[BEGIN DATA EXTRACT]
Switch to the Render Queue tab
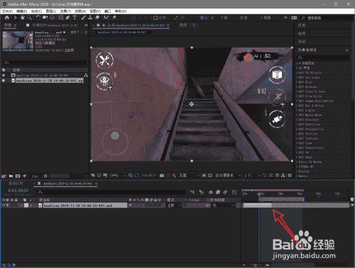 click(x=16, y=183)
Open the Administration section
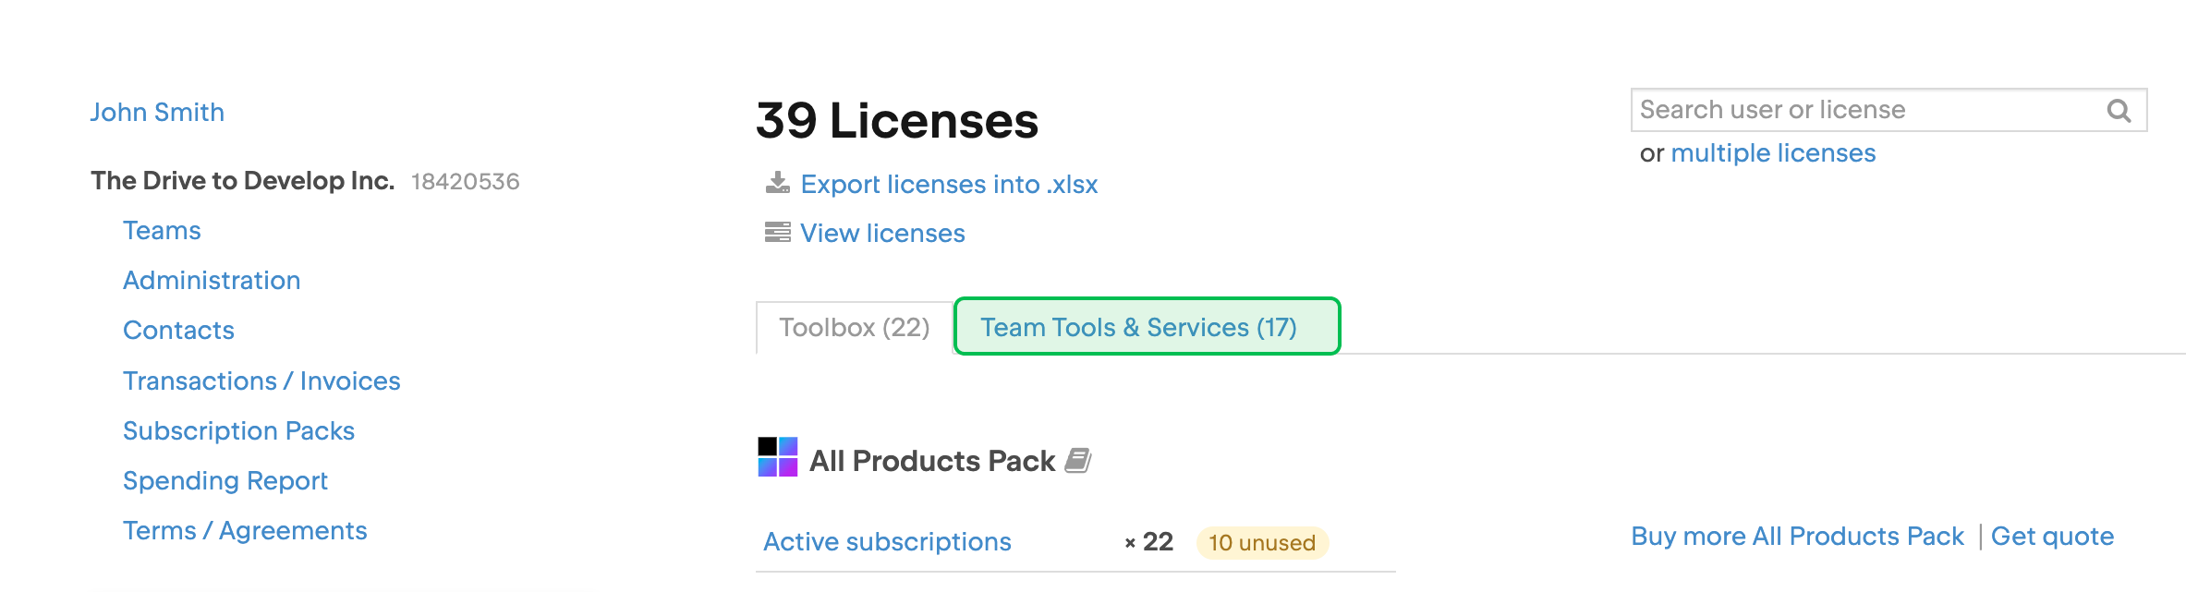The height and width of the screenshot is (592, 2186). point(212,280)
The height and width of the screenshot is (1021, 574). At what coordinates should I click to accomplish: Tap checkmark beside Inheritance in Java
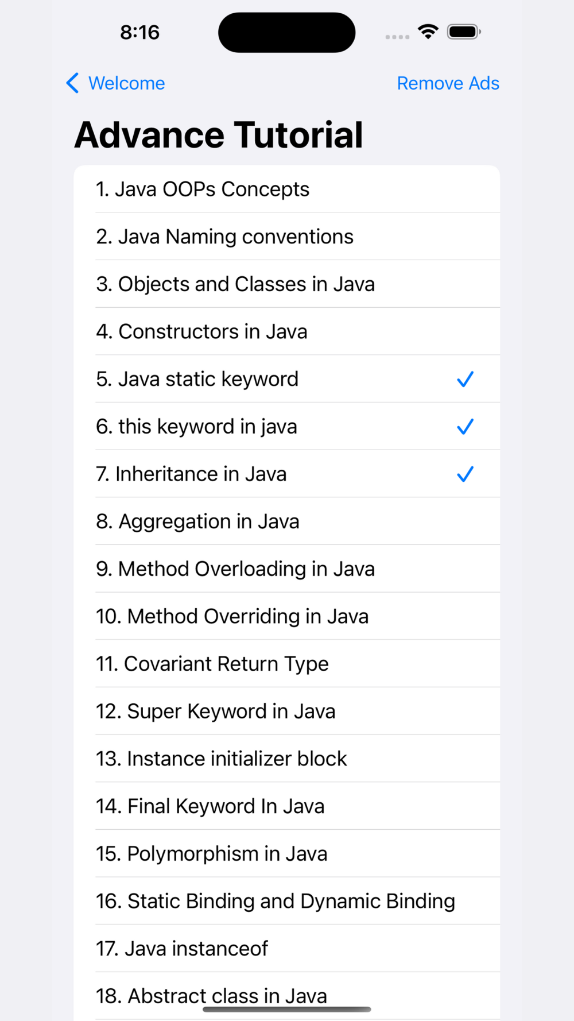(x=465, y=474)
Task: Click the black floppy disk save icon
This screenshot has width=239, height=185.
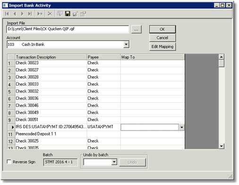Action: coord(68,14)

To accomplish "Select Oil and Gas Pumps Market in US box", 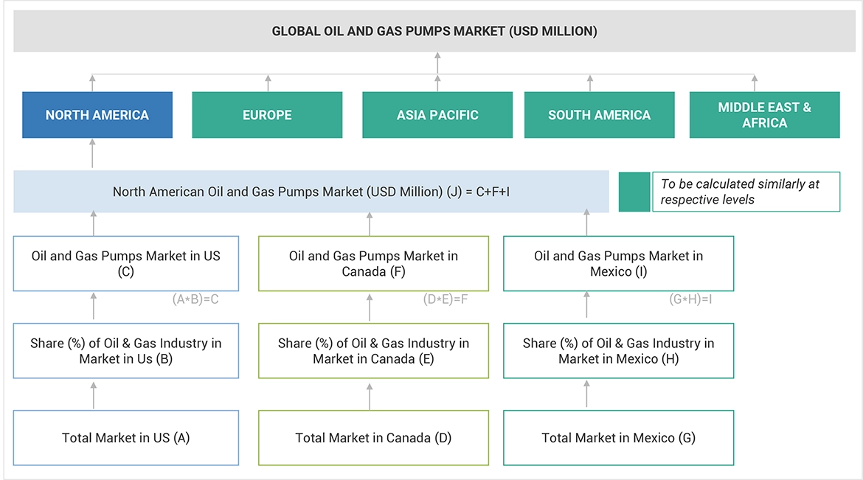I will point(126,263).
[END DATA EXTRACT]
→ PROBLEM DESCRIPTION: From the line with "Open the Administration section" to the line with "(x=465, y=474)", swap "checkmark" for "tick" and repeat those lines with nothing else changed. Omit the pictures.

→ TASK SOLUTION:
Open the Administration section
The height and width of the screenshot is (592, 2186). point(212,280)
The height and width of the screenshot is (1021, 574). At what coordinates should I click to accomplish: Tap tick beside Inheritance in Java
(x=465, y=474)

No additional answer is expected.